A whisper of UK chocolate malt (say 0.9%) can be nice.
 
It's clearly not the yeast so I'd tend to blame the malt - the late winter and heatwave of 2018 made things difficult for spring barleys like GP to establish (whereas winter ones like Otter had been and gone one extra-early), and they ended up relaxing the specification, certainly up in Scotland. Plus the distillers tend to take all the really low-N stuff as they have tighter specs than the brewers. So if you've got any left all I can suggest is giving it a bit of extra finings in the kettle and perhaps try another cold crash?

A whisper of UK chocolate malt (say 0.9%) can be nice.

It just so happens my version 2.0 follows that advice after looking through your posted photos of Fuller's ledgers

It's more a completely different recipe than a version 2 of the same recipe but my second go-round will be:


OG 1.050
IBU 42

83.7% Maris Otter
10.5% Invert #2
5.2% UK crystal 50
0.7% chocolate

0.45oz Magnum @60 minutes
1 oz EKG @10 min
1 oz Challenger @5 min
0.5 oz EKG dry hop

WY1318

Water: 144ppm Calcium, 250ppm Sulfate, 60ppm Chloride
 
Does anyone here use Wyeast 1332 Northwest Ale?

"Originating from the Hales Brewery in Seattle via the Gales Brewery in the UK"

I'm looking for a good house ale yeast for british styles that attenuates well and also drops quickly and isn't super finicky.
 
Not 1332, but I used the White Labs equivalent WLP041 once and liked it, it's got that easy drinkability to it that all British beers should have. I'll certainly try it again.

Along with 1272 American Ale II they're close relatives of the WLP002/007 Whitbread group, which makes sense as Gales supposedly got their yeast from Brickwoods of Portsmouth, who were bought by Whitbread in 1971.
 
Thanks Northern Brewer, I had been using West Coast IPA from Wyeast which is a Chico or Stone yeast sourced from Canada I believe as a great house yeast. Super floc, attenuation and easy to use but I used my last generation recently and it looks like they won't be producing it this year as a platinum strain.
 
Does anyone here use Wyeast 1332 Northwest Ale?

"Originating from the Hales Brewery in Seattle via the Gales Brewery in the UK"

I'm looking for a good house ale yeast for british styles that attenuates well and also drops quickly and isn't super finicky.

I've used it a couple times as well and like it. It seems to accentuate citrus, pine, and resinous hop flavors which make it well suited for american styles.
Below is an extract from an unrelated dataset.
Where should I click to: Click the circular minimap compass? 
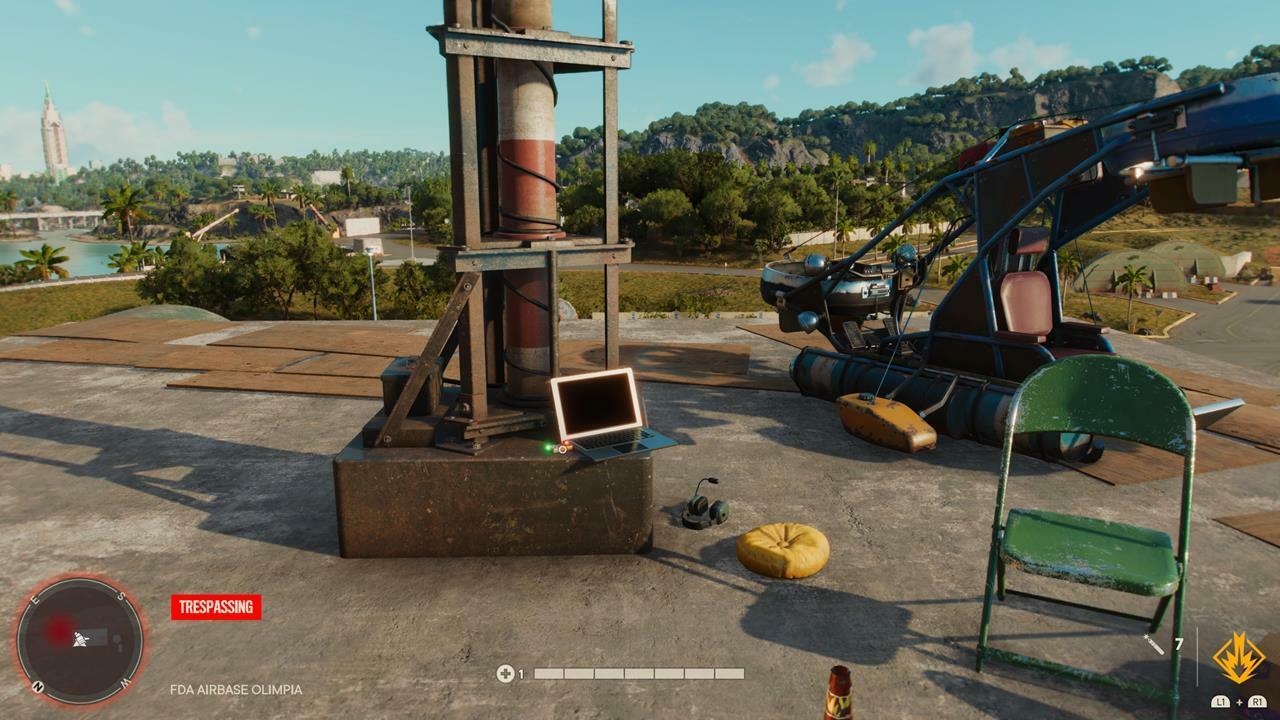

I used it to make a Northwest Pale ale with spruce tips (a clone of Deschutes Red Chair) and it came out great.
 
Does anyone here use Wyeast 1332 Northwest Ale?

"Originating from the Hales Brewery in Seattle via the Gales Brewery in the UK"

I'm looking for a good house ale yeast for british styles that attenuates well and also drops quickly and isn't super finicky.
That might be a good yeast for you. That said, why not use a real british strain instead? To name just a few that I like: Nottingham is a workhorse that attenuates well, drops out clean and is far from finicky. Wyeast 1469 is highly flocculant with around 70% attenuation. WLP07 is clean, 80% attenuation and highlighly flocculant.